REPUBLIKA.CO.ID,JAKARTA--Aktivis LSM Government Watch (Gowa)Andi W Syahputra memandang proses tender pembangunan gedung baru DPR yang menelan biaya Rp1,8 triliun rawan praktik kolusi karena tidak adanya keterbukaan informasi. Oleh karena itu, ujar Andi W Syahputra kepada pers di Jakarta, Rabu, pihaknya meminta berbagai kalangan, khususnya Komisi Pemberantasan Korupsi (KPK) untuk aktif mengawasi tender pembangunan gedung baru DPR itu. "Tender gedung baru DPR itu rawan kongkalikong. KPK sebaiknya menyadap telepon pimpinan DPR dan BUMN atau memantau gerak-gerik wakil rakyat itu. Mana tahu ada upaya menggolkan perusahaan tertentu dalam proses tender," katanya.
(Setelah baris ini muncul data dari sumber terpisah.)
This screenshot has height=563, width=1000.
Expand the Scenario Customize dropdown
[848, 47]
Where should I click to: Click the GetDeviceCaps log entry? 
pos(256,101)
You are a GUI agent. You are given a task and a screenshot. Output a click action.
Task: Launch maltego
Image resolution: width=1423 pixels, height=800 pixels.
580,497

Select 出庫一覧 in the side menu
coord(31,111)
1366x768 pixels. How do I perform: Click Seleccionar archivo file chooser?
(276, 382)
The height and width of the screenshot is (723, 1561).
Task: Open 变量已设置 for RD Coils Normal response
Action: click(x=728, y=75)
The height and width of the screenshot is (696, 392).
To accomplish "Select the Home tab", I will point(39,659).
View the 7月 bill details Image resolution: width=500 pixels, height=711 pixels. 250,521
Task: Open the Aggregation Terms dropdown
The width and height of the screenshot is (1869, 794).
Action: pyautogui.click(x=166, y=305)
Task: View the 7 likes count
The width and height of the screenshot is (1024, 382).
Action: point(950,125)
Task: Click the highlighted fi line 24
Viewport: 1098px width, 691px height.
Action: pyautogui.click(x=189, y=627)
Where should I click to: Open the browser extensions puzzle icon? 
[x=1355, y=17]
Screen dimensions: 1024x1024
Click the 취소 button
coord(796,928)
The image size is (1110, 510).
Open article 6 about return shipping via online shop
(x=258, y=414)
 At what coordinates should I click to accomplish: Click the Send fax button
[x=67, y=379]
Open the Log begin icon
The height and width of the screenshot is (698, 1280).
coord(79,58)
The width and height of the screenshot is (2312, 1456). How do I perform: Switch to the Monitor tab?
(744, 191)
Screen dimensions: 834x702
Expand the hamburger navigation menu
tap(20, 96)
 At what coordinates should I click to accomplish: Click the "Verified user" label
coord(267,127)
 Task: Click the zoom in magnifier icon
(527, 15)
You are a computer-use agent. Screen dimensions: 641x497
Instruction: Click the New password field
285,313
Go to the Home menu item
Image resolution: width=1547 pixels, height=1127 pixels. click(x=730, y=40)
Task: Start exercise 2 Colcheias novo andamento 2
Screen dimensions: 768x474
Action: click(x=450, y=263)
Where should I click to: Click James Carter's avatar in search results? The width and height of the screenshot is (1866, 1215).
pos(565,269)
Menurut Sekretaris Gowa itu, pelaksanaan tender hanya dilakukan untuk melegitimasi saja, padahal dari awal proses tendernya sendiri tidak transparan. Dikemukakannya bahwa sebelum proses tendernya dilaksanakan bulan depan, sudah ada wacana yang dihembuskan untuk penunjukan secara langsung.
Selain itu, pimpinan DPR dan Badan Usaha Milik Negara (BUMN) pun dikabarkan mulai melakukan pertemuan untuk tawar- menawar pembangunan gedung baru tersebut. Sebelumnya, sejumlah BUMN bidang konstruksi diantaranya PT Pembangunan Perumahan (PP), PT Adhikarya, PT Waskita Karya, PT Bina Karya, PT Hutama Karya, PT Istaka Karya, PT Nindya Karya, PT Wijaya Karya (Wika) diam-diam sedang mengincar pembangunan proyek gedung baru DPR yang peletakan batu pertama dijadwalkan akhir Agustus 2010
Bahkan, PT Wika disebut-sebut sebagai perusahaan yang akan mengepalai pembangunan gedung baru DPR membawahi dua perusahaan BUMN lainnya, PT Adhi Karya dan PT PP. Menanggapi desakan agar KPK turut mengawasi proses tender itu, Juru Bicara KPK Johan Budi menyatakan, pihaknya tidak bisa langsung mengawasi pelaksanaan tender gedung baru DPR tanpa ada laporan dari Badan Pemeriksa Keuangan (BPK). "KPK tidak bisa langsung mengawasi pelaksanaan tender gedung baru DPR. Namun, KPK baru bisa menyelidiki jika hasil audit dari BPK menemukan adanya penyimpangan tender dalam pembangunan gedung baru DPR. Jadi, kalau ada laporan BPK, pasti kami tindaklanjuti," ungkap Johan.
Secara terpisah, Ketua Forum Masyarakat Peduli Parlemen Indonesia (Formappi) Sebastian Salang meminta BPK melakukan auditnya terkait dengan anggaran pembangunan gedung baru DPR yang sangat besar itu.
"Kalau mereka tetap ngotot ingin membangun gedung, sebaiknya dari sekarang secara transparan tahapan-tahapannya dilaporkan ke publik. Untuk itu harus ada audit dari BPK," katanya.